I agree with you. But it will be to everyone's disadvantage if this continues. Even doctors become ill sometimes. And I doubt that doctors are more honest than the rest of the population. So, lazy ones, doctors who dislike a patient, doctors who slept badly, doctors who just can't be bothered any more,... are all going to decide occasionally that they can't be bothered with the patient that just walked in the door, so if they think they can swing it they can tell the patient to get lost - or refer them to CBT.

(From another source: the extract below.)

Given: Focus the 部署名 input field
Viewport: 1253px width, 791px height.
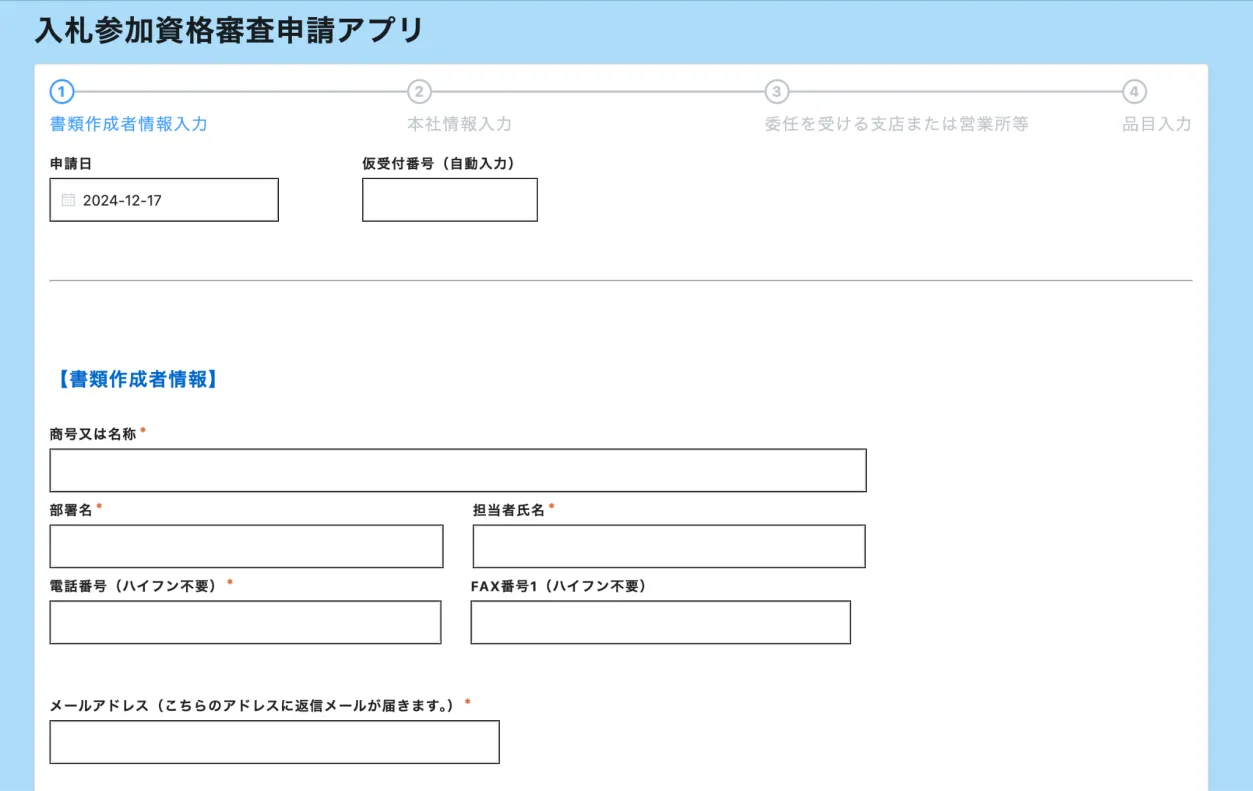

Well that is what it is there for isn't it - change your attitude therapy to remove people out of GPs hair? I'm not sure it's the proportion you think. Once it's bought by the CCG (I know these have changed) and becomes a pathway and you've a job monitored to follow-the-required-action in a system set-up around costs and timeslots... it's more like dedicated and brave (and probably young as you see the ones who try and then the moment where the 'system' has given them the message and they've had to start toeing the line) not to.

After all the slides to sell it to the CCG literally say it 'saves them money at any price' specifically because this list of people they inaccurately state have been 'taking up 10% of the NHS's resources': https://www.virology.ws/2021/04/23/...rs-mis-citing-a-study-about-costs-to-the-nhs/ . And there are bums on seats to be achieved to make that saving - team effort required.

One could interpret it as marketing suggesting 'these are the people that are bleeding the NHS dry/you'll never get rid of/will stop you being able to help other patients'. If someone above you believes this sort of thing and puts processes in place.. that cost a fortune so they have to be used and then it will save them money, how hard is it for most to break that protocol?